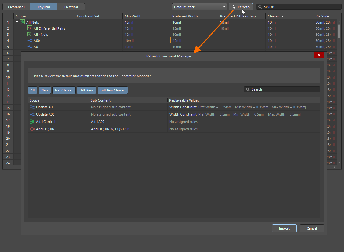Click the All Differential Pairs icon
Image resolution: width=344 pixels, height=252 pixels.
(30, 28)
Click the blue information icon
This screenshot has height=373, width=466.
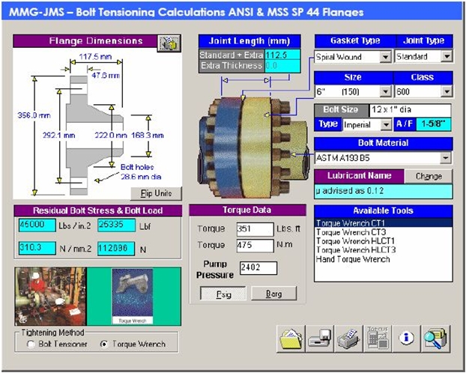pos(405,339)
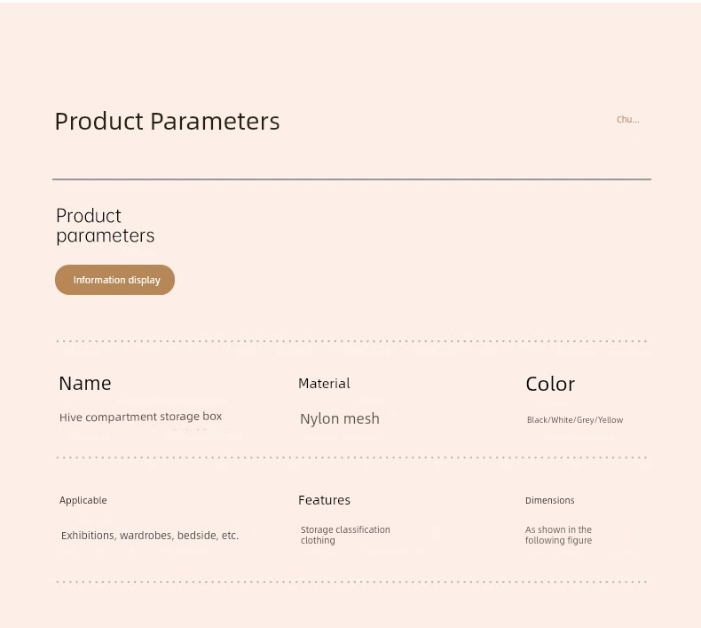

________

■ EXERCISE ■
Leave every picture out and return exactly the lines from the one holding "Click the blue information icon" through the end of the records above, both ends included, and nothing more.

■ EXPECTED ANSWER ■
Click the blue information icon
This screenshot has height=373, width=466.
pos(405,339)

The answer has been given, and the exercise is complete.